Batch Runs

A Batch Run executes a set of scenarios against an agent and collects the results in one place. Each scenario in the batch becomes one or more runs — a single simulated conversation with its own transcript, recording, and scores.

Starting a batch

Under Batch Runs → New Batch:

  1. Select the agent to test.
  2. Select the scenarios (directly, or by tag).
  3. Choose a channel — phone, web, or text (defaults to phone if the agent has a number, otherwise web).
  4. Set a frequency — how many times to run each scenario. Higher frequency smooths out flakiness from real-world voice variability.
  5. Set a success threshold — the minimum pass rate required for the batch to be considered passing.

Click Run. RubricHQ launches the runs in parallel.

What happens during a run

For each run, RubricHQ:

  1. Connects to the agent over the chosen channel (dials the number, joins the room, or opens a text session).
  2. Drives the conversation as the scenario’s caller until the goal is met, the call ends, or a time limit is reached.
  3. Captures the transcript and, for voice channels, a stereo recording (agent on one channel, simulated caller on the other).
  4. Evaluates the transcript against the scenario’s metrics, and runs standard metrics on the audio.

Verdict & pass rate

Once every run finishes evaluating, the batch settles to a verdict:

  • A run passes when the call completes and all of its critical metrics pass. Runs with no critical metrics pass on that dimension; calls that error out count as failures.
  • The pass rate is passed runs ÷ total runs × 100.
  • The verdict is passed when the pass rate meets or exceeds your success threshold, and failed otherwise.

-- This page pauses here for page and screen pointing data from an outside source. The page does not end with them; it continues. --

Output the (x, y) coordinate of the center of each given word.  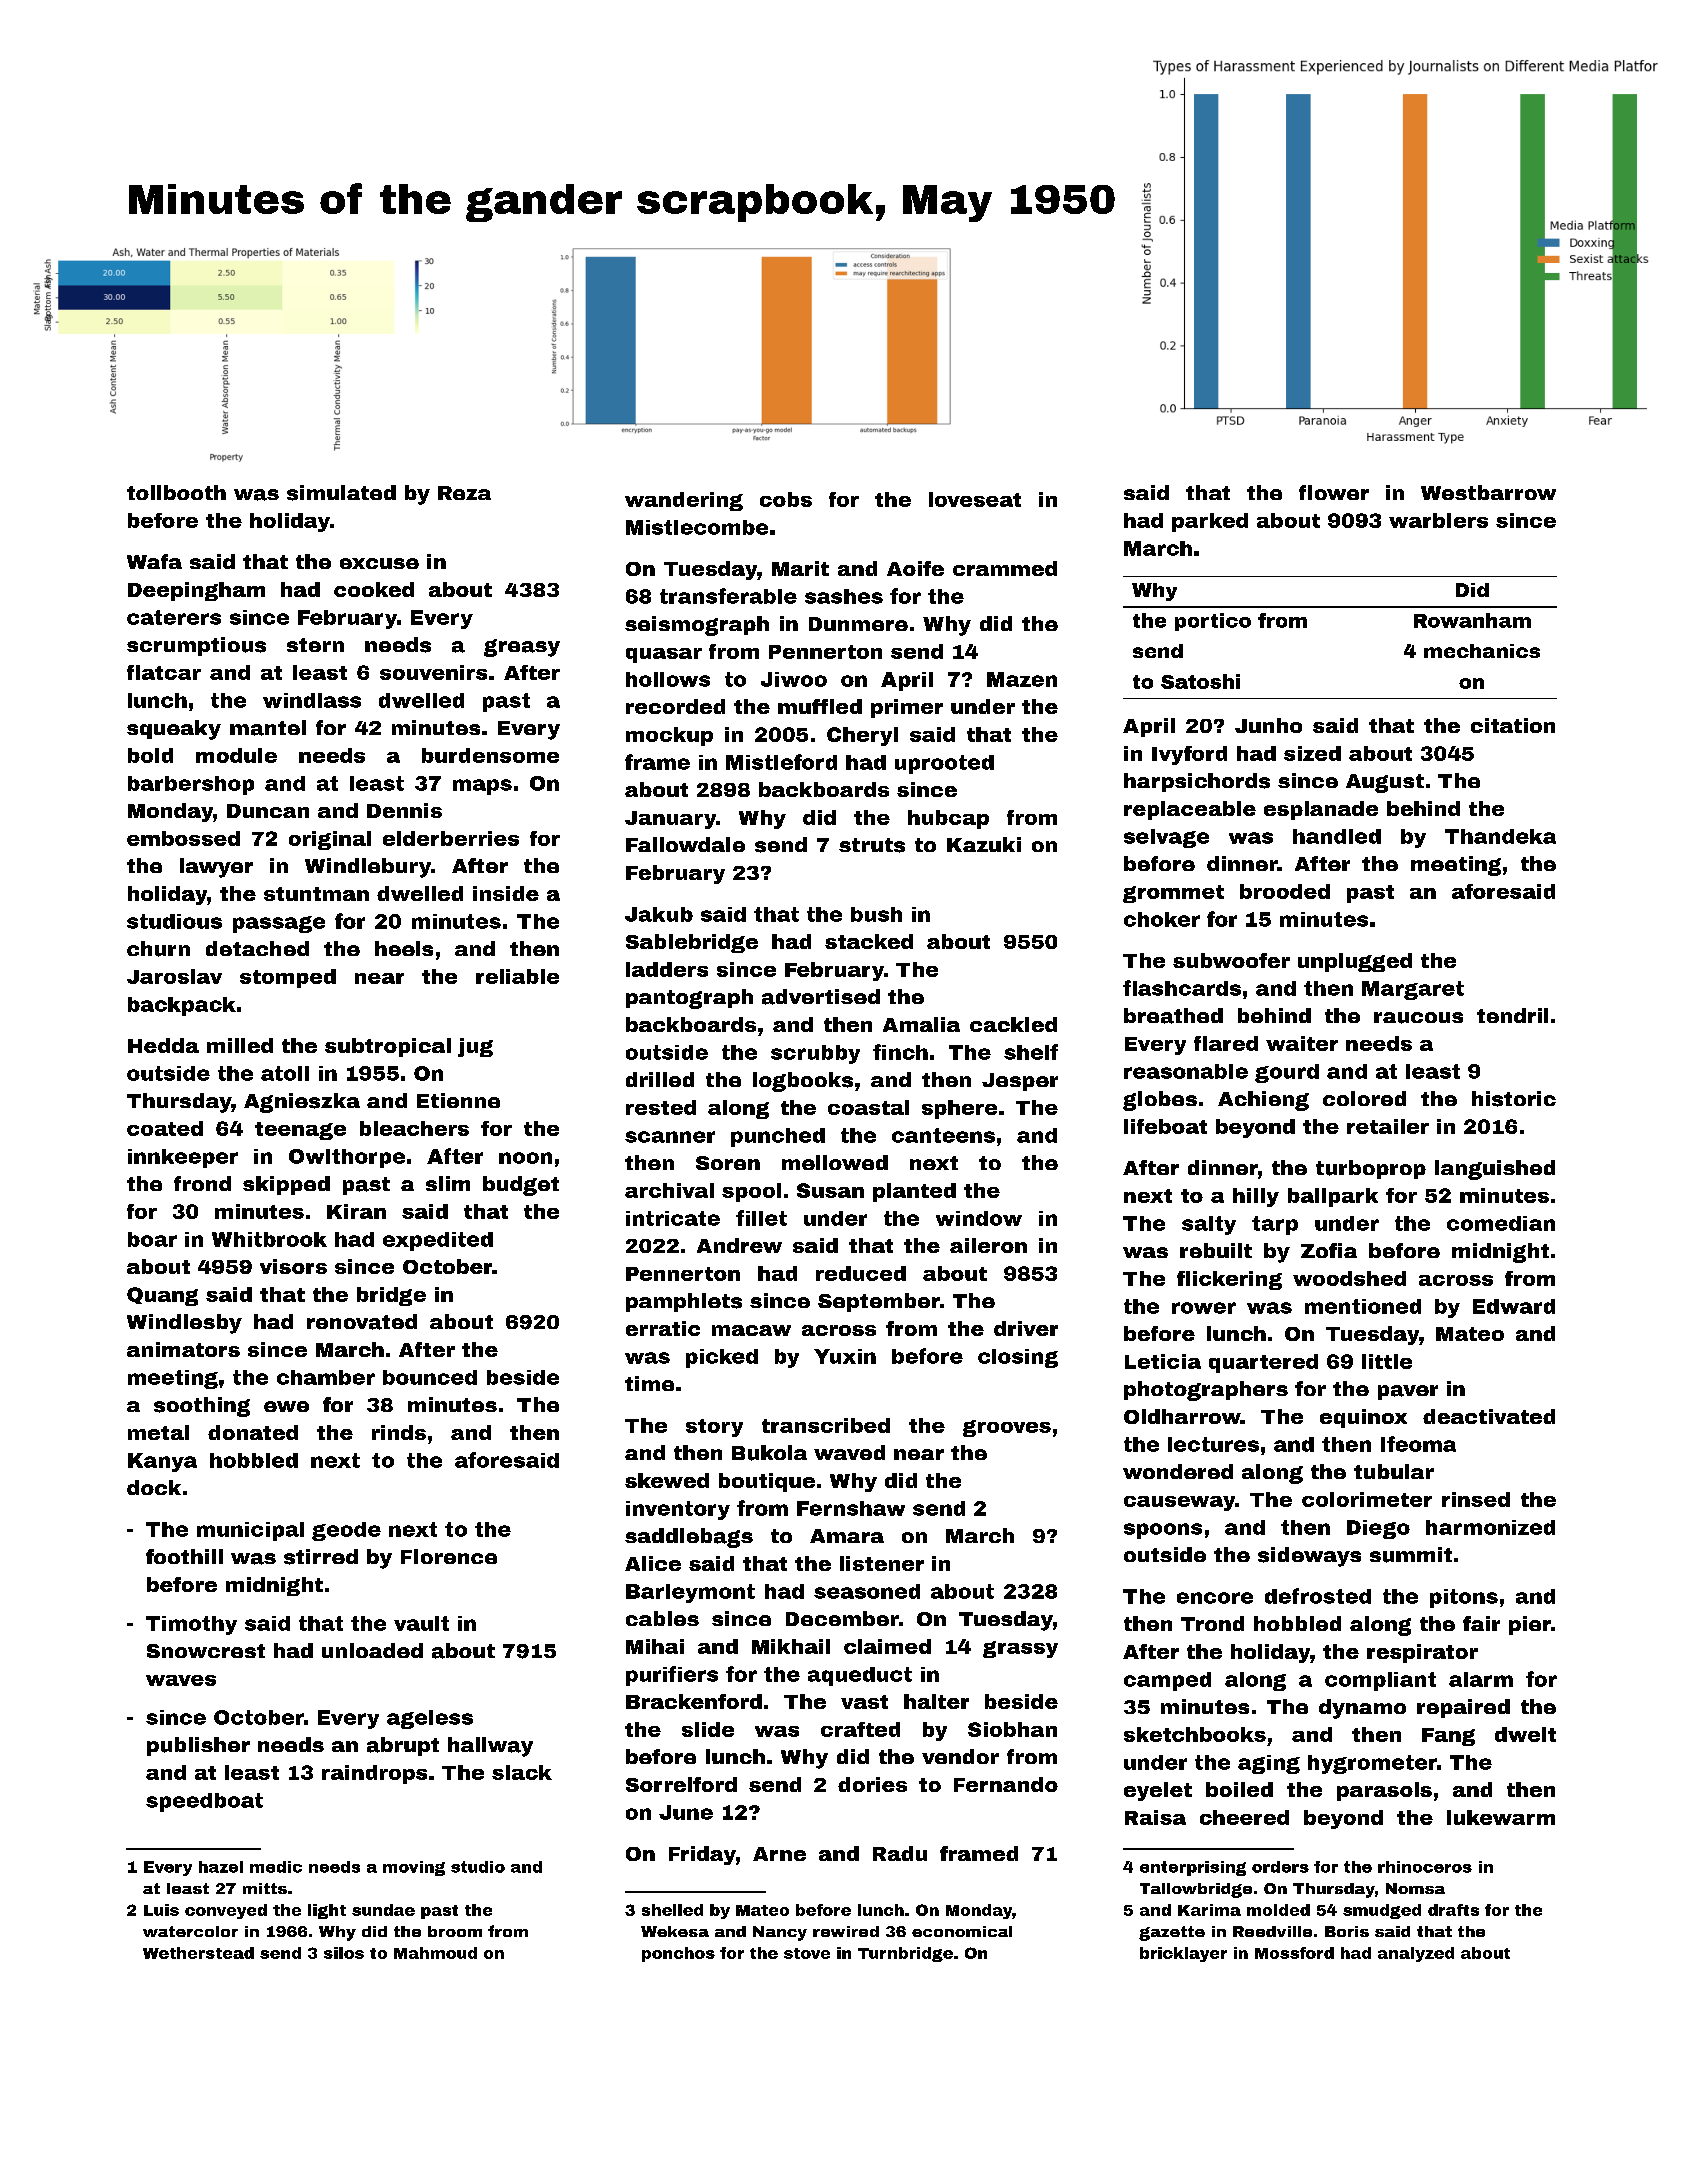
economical (962, 1931)
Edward (1514, 1306)
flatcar (164, 672)
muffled (820, 706)
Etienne (458, 1100)
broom (455, 1931)
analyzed (1416, 1954)
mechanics (1482, 651)
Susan (830, 1190)
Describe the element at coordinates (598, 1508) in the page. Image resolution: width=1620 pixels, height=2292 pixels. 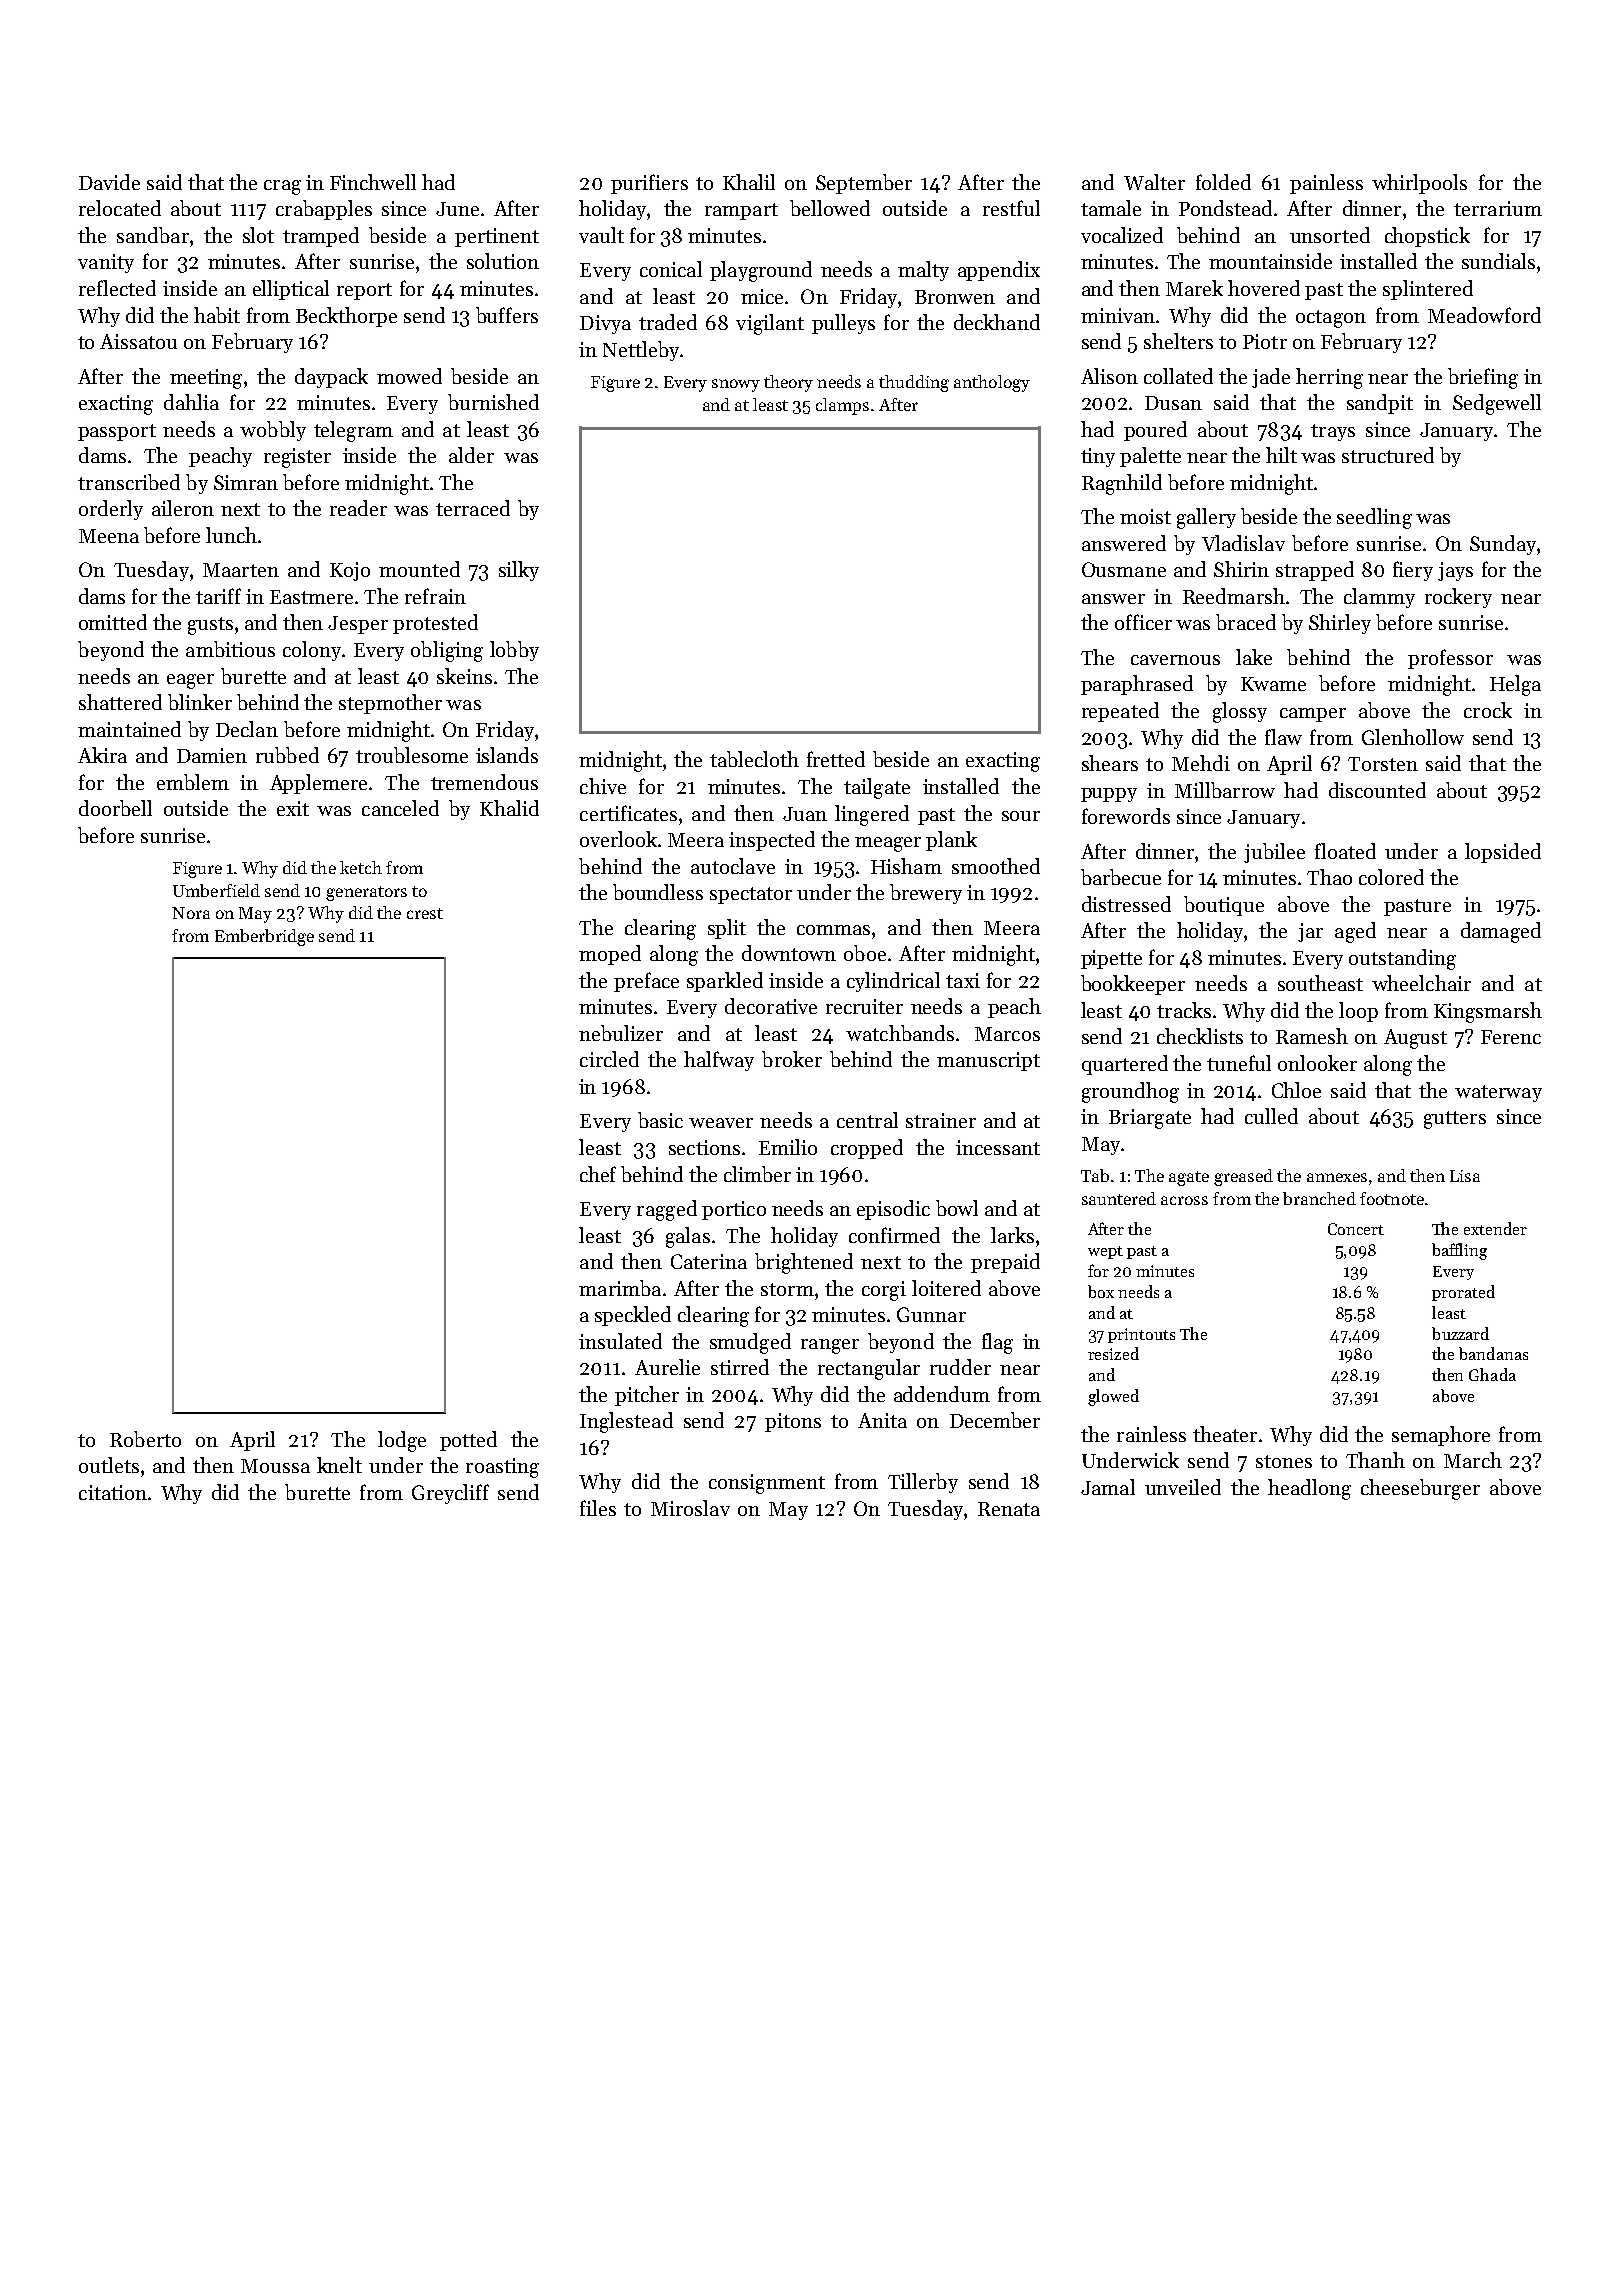
I see `files` at that location.
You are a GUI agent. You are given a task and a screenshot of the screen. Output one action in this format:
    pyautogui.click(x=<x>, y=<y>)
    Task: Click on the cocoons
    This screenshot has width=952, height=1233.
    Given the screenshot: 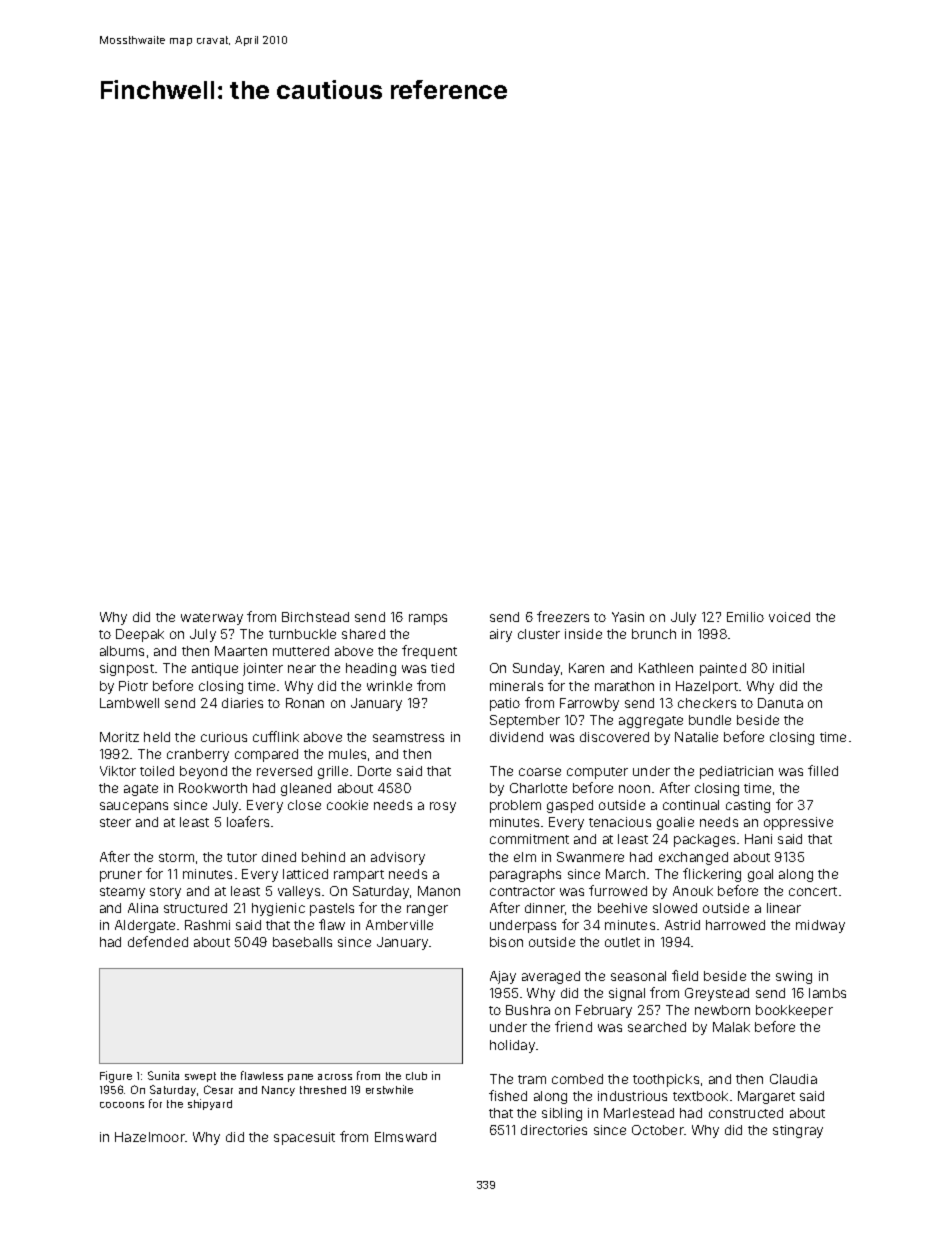 What is the action you would take?
    pyautogui.click(x=122, y=1105)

A batch stays pending until every call has completed and all metric evaluations have finished — metric scoring runs asynchronously after each call ends. Wait for the verdict rather than relying on call completion alone.

Reviewing results

Open a completed batch to see, per run:

  • Pass / fail and the reason (e.g. which critical metric failed).
  • The full conversation transcript.
  • The call recording, with the agent and simulated caller separated.
  • Every metric score, custom and standard.

Batches can also be triggered from CI to gate deploys on agent quality — see the GitHub Actions CI/CD integration.